Machine learning is beginning to change our world. More and more industries are integrating machine learning into processes specific to their businesses. This has, in some cases, resulted in 90% improvements over previous methods. Human decision making can be augmented or even completely replaced by machine learning. This technology can look through a company’s entire financial history and run through hundreds of thousands of simulated choices and outcomes in order to find the most optimized solution to a problem. This opens the door to machine intelligence one day matching and exceeding human intelligence.
Machine learning obviously has huge potential but it was created by humans which means that it also comes with all of the bugs and issues that any other application might. Because the algorithms underlying machine learning often augment or attempt to replace human decision making they can mimic our own biases or they can be created in such a way that it makes our existing problems even more en-grained. The potential for harm is increased as the technology is used in situations with serious consequences and when the machine’s decision is not transparent to the people affected.
There is nothing inherently wrong with using machine learning in any of these areas if the algorithms are better than humans or help to augment our decisions in a fair way. But just as humans are infallible so are the systems they create. Eric Holder, the US Attorney General in 2014, spoke about this growing concern stating, “although these measures were crafted with the best of intentions, I am concerned that they inadvertently undermine our efforts to ensure individualized and equal justice.”. He went on to say, “They may exacerbate unwarranted and unjust disparities that are already far too common in our criminal justice system and in our society.”
The main areas of concern are:
- The data going into the systems
- The factors within the data set that are used by the algorithm
- A lack of transparency within the system
- A lack of understanding by decision makers of how to weigh the results
Machine learning is only as good as the data it is given. If the data being fed into the system is old and no longer relevant, is incomplete and does not represent all groups, or is simply incorrect, then the results will be inaccurate and probably unfair.

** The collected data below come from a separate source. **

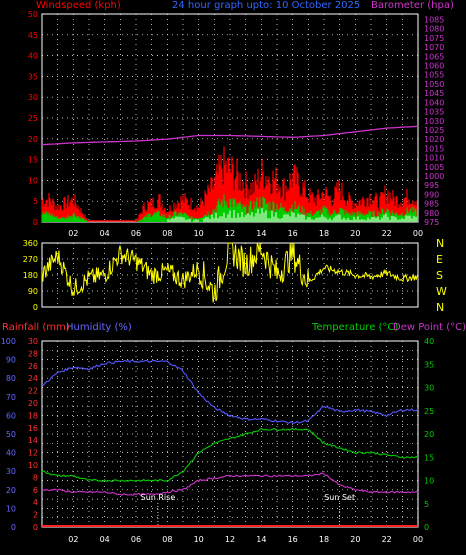 Image resolution: width=466 pixels, height=555 pixels. What do you see at coordinates (33, 392) in the screenshot?
I see `rainfall-tick-label: 22` at bounding box center [33, 392].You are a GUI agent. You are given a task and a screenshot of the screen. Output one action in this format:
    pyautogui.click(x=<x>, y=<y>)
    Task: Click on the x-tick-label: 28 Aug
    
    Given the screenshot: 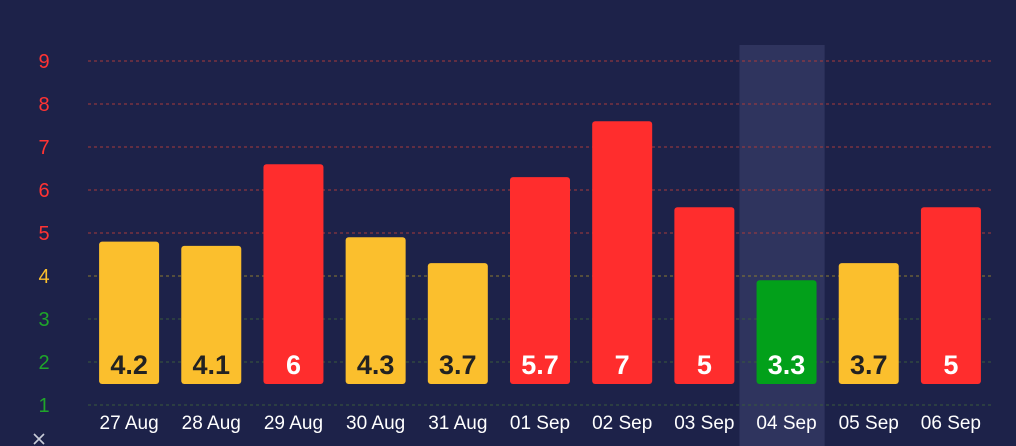 What is the action you would take?
    pyautogui.click(x=212, y=424)
     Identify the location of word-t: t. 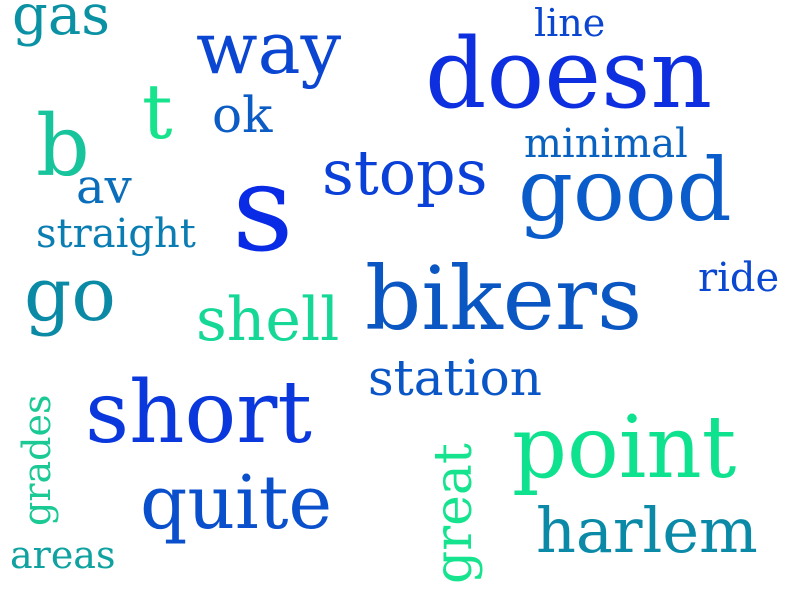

For a very simple example, a car insurance company wants to predict accident rates. Machine learning finds patterns in the data and sees that aggressive drivers are more likely to get in wrecks and are more likely to drive red cars. A predictive model is created to give people in red cars slightly higher risk scores which translates to higher insurance prices. What happens if a certain group of people is also more likely to drive red cars, but they are no more likely to be aggressive drivers or to wreck than any other group? Using red cars to predict accident rates could unfairly target a certain group more than another even though both groups have the same rates of accidents.
If a machine learning algorithm decides you are ineligible for a home loan, you may want to know how it came to that conclusion so you can dispute the findings or improve your results. Currently, machine learning has a very difficult time showing its work and explaining how it came to a certain decision. When an algorithm has done millions of calculations and simulations to arrive at that result there is not currently an easy way for it to explain that process to a human. This results in very little transparency and ultimately a black box that you cannot see inside. Companies may also have a hard time revealing details about the inputs and inner workings of their technology as there could be closely guarded intellectual property as risk.
There are solutions to most, if not all, of these problems. The main challenge is identifying the problems in the first place and putting in the work to implement a proper solution. There are no magic bullets. Each solution can improve the situation but does not completely safeguard from all problems. A proactive approach to fixing problems is always preferable to having to fix a system or take it offline after the fact.
One new solution to the problem comes with the EU’s General Data Protection Regulation (GDPR) which has been in the news recently. This set of rules “protects users from having decisions made upon them based only on automated means or have the right to contest automated results that may be a factor of the decision.” In practice this allows people to have a human double check the machine’s work or appeal its findings in most cases.
In addition to regulatory efforts statistical validation testing can be performed on machine learning that is used to make predictions. Validation methods such as Monte-Carlo Cross Validation and k-Fold Cross Validation can test the accuracy of models that make predictions to ensure they predict successfully over a specific threshold.
In the area of transparency DARPA has been working on their Explainable AI project. This program attempts produce more explainable machine learning models with comparable performance to existing machine learning and AI system. If successful, it would also help to contextualize the results of a model by showing its strengths and weaknesses so decision makers are able to more appropriately weigh the machines results against other factors they are taking into consideration.
Machine learning has the potential to remove or at least counter act our own biases and bad decision-making skills. Until that point is reached, we should appreciate the potential problems and work to take proactive steps to solve them.